What was the first material used in printed wiring boards?
Phenolic resin composites were the first substrate materials used in PWBs, later displaced by epoxy resin materials like FR-4.
How did printed circuit boards improve upon printed wiring boards?
PCBs offered multilayer boards, plated through holes, smaller components, automated design, and advanced fabrication processes compared to PWBs. This increased density, performance, and reliability.
What are some key materials used in modern PCBs besides FR-4?
Some widely used PCB substrate materials include polyimide, PTFE, cyanate ester, and ceramics like aluminum oxide and aluminum nitride, along with laminates and prepregs.

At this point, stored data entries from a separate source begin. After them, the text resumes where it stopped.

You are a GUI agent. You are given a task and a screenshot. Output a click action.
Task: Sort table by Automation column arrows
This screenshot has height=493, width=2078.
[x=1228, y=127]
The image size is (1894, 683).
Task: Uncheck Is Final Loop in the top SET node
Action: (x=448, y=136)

What are some of the processes used to fabricate multilayer PCBs?
Primary PCB fabrication processes include imaging, photolithography, drilling, plating, etching, bonding, lamination, masking, and finishing like surface plating.
What demanding applications take advantage of multilayer PCB technology?
Cutting-edge applications for complex multilayer PCBs include consumer electronics, telecom networks, aerospace, medical devices, high-end computing, automotive, and industrial robotics.